You see, this was in 2019, BEFORE he had invented his fake rancher persona. Back THEN, he was just a spoiled trust fund commie nerd who went to Bernie Sanders rallies with other dorks, while living with mommy.
Don’t believe it? Allow me to show you hard evidence….
#1 – he forgot he was a rancher when he ran against Dawn Buckingham and got his dick kicked in the dirt…
#2 – here is more evidence from June 2nd, 2017 when Trust Fund Tucker tried to get appointed to an open City council seat and told The Dispatch all about himself [fourth column, bottom]. Know what he said?
“Clayton Tucker has lived in the city about one year. A 2013 graduate of Southwestern University, he is a teacher and writer.”
Wait, what??? He had only been in the City for “about one year”? How was he ranching if he wasn’t here in Lampasas on the family farm/ranch? The “5th generation rancher” only arrived in Lampasas in 2016?? How confusing.

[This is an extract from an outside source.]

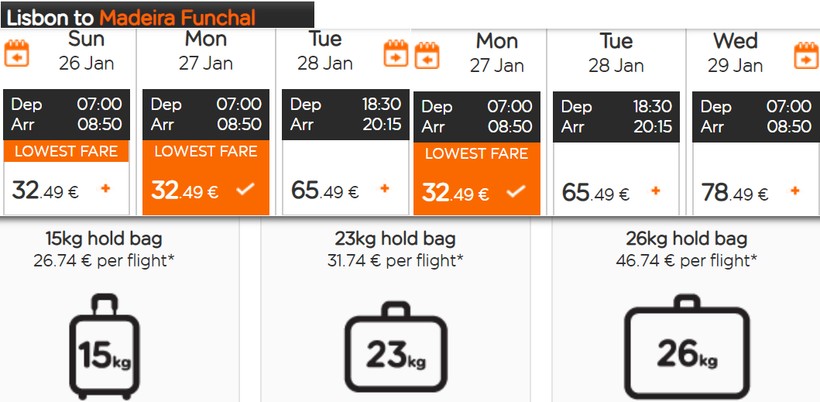This screenshot has width=820, height=402.
Task: Click calendar icon right of first Tue 28 Jan
Action: point(398,53)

Luckily, Trust Fund Tucker clears it all up in the next sentence when he tells us he is a “teacher and writer”. Oops! Zero mention of being a 5th generation rancher! Must have slipped his mind.

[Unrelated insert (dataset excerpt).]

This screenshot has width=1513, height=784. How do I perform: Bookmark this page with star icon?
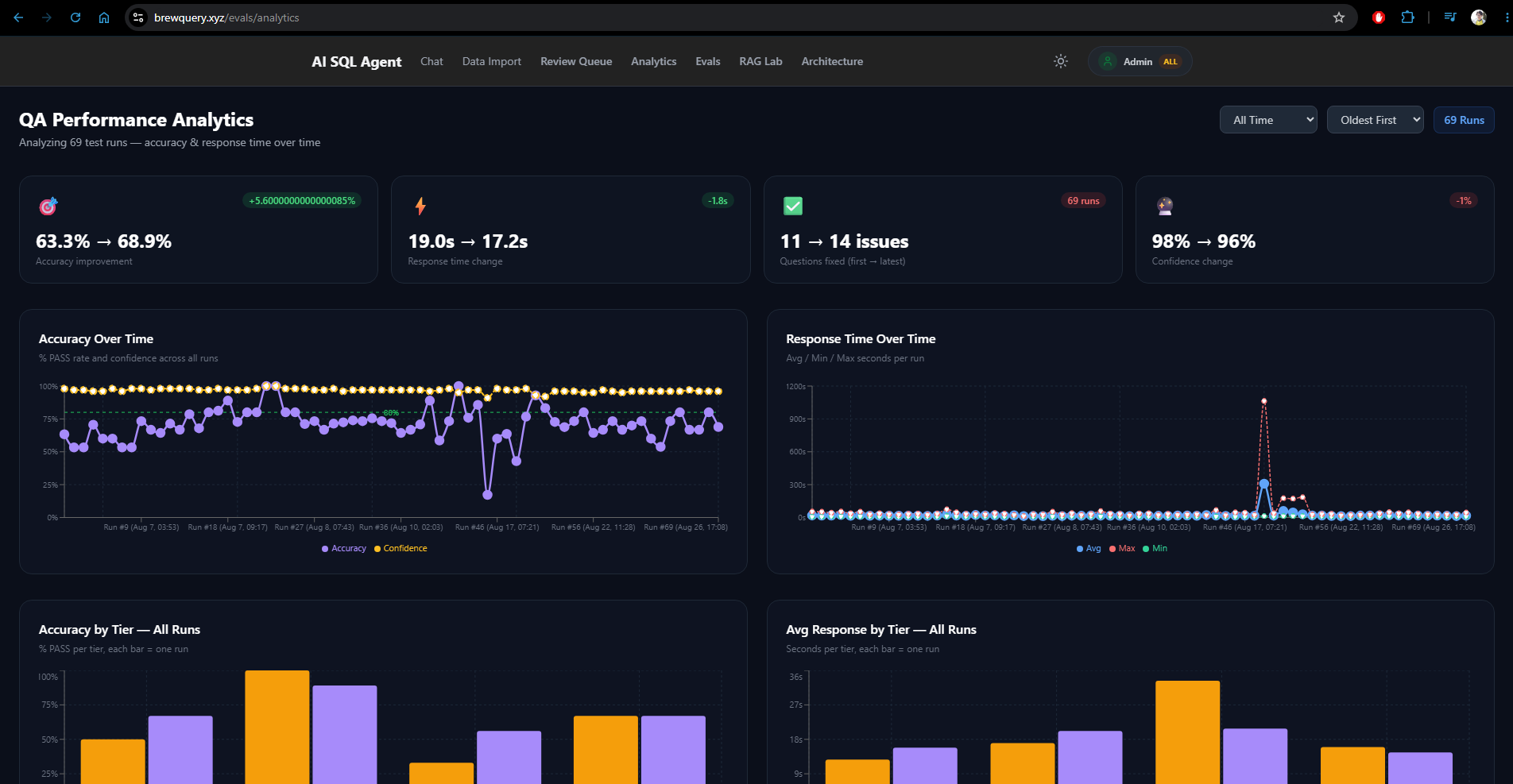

[He was not a teacher either, but that doesn’t stop him from lying to the Dispatch]
That is THRICE now he has been caught red-handed telling the public he is something OTHER than rancher or farmer. The third time was when he filled out the form to run for City council in 2021 and filled out the OCCUPATION box with “Political Organizer” – apparently forgetting AGAIN that he was a rancher!
So as it turns out, this moron is no hat AND no cattle!
Well, he may have NO hat and NO cattle, but he has “several goats“! Surely THAT is proof you are a real rancher.
Tell me you aren’t a rancher without telling me you aren’t a rancher!
Yeah, lots of “5th generation ranchers” who have been ranching for years and years go ape shit over a few baby goats being born. They can’t contain themselves and they name them all and then post endless photos on their social media accounts, too!
Surely a “5th generation rancher” has seen hundreds, nay THOUSANDS, of animals born. Yet she posted non-stop on social media about this like a 13-year-old girl from the Big City spotting her first deer out in the countryside.
Last year was a brutal one, if you made your living off of the land. We had 100-degree temps in early May, non-stop wind in April and May, close to zero rain in April and May also. By August, REAL ranchers were hurting badly.
REAL ranchers were posting stuff like this:
FAKE ranchers were posting stuff like THIS…
Clayton Tucker of Lampasas: fake hat, no cattle, “several goats” and many, many, many lies.
Say, that reminds me of a joke I heard once…
Two fake ranchers, Clayton and Beto, are driving down a dirt road when they come across Penny the donkey with her head stuck in the fence.
Beto says “Man I haven’t had any pussy in months!” He jumps out of the truck Prius and just starts banging the donkey like there’s no tomorrow.
Then Beto looks over at Clayton and says “Hey, do you want any of this?” Clayton replies “Sure….but do I have to put my head in the fence?”